------ Given data ------

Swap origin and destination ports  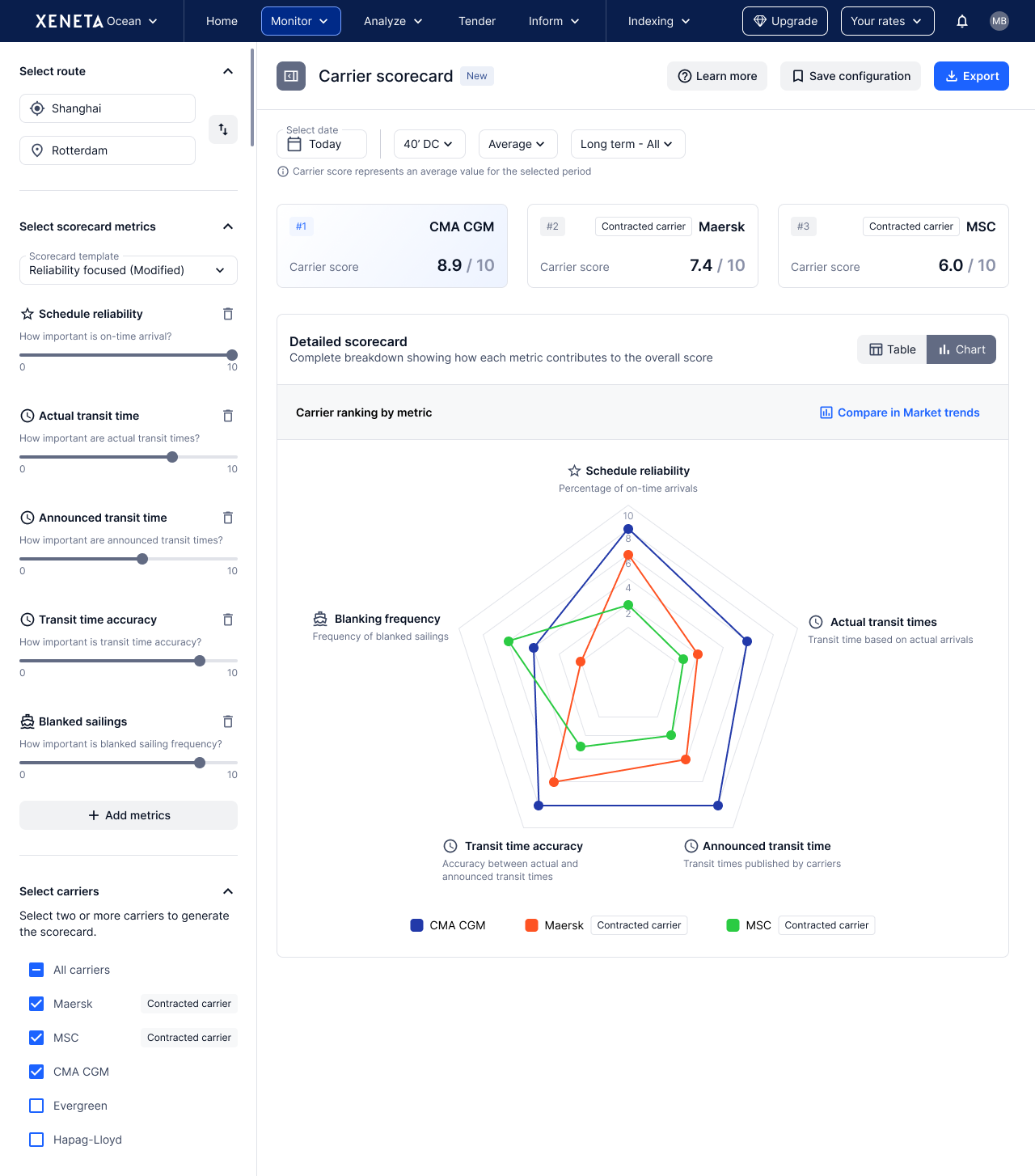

------
------ Given data ------

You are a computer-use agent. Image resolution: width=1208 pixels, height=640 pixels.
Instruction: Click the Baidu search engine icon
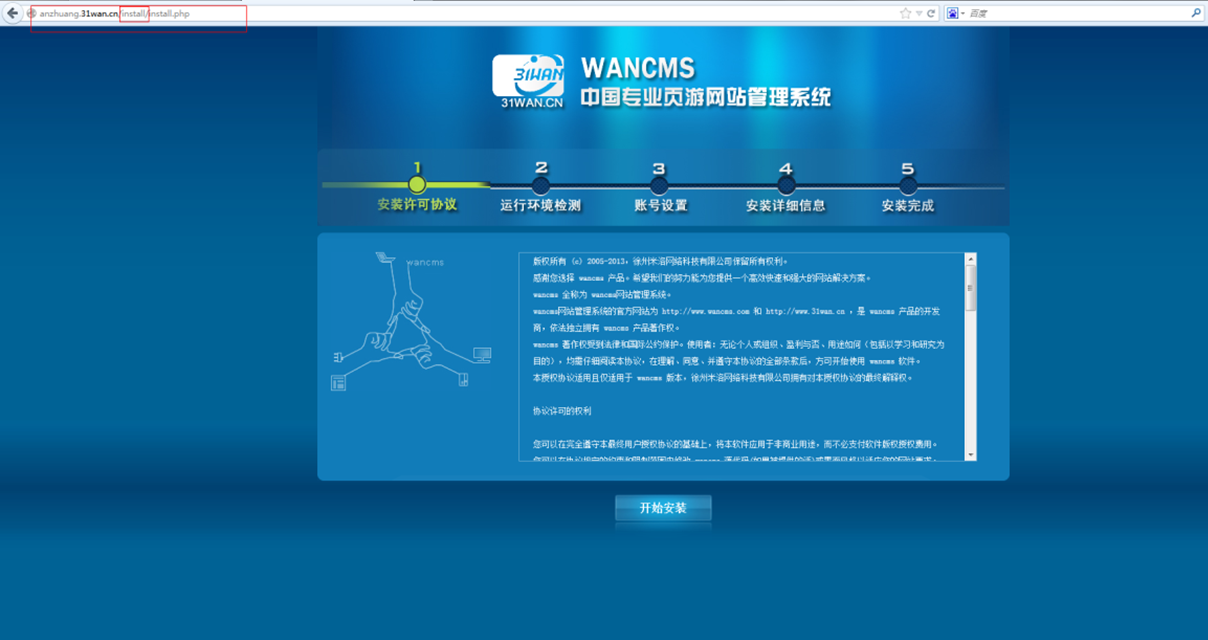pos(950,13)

------
------ Given data ------

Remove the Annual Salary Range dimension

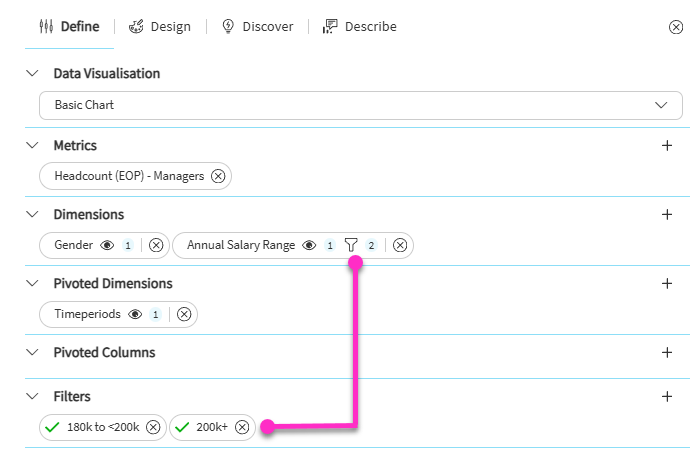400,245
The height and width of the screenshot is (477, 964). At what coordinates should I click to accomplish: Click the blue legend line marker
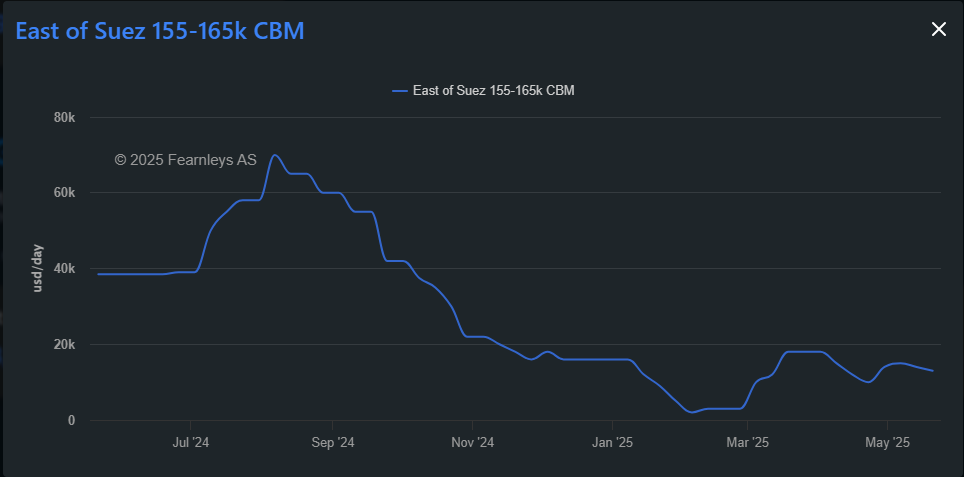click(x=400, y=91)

------

→ Problem requirements
Please render the material from the line containing "The height and" down to the line containing "click(x=400, y=91)", both included, as a Markdown table with the columns Row and Text. Skip blank lines and leave the pictures out.

→ Expected output
| Row | Text |
|---|---|
| 1 | The height and width of the screenshot is (477, 964). At what coordinates should I click to accomplish: Click the blue legend line marker |
| 2 | click(x=400, y=91) |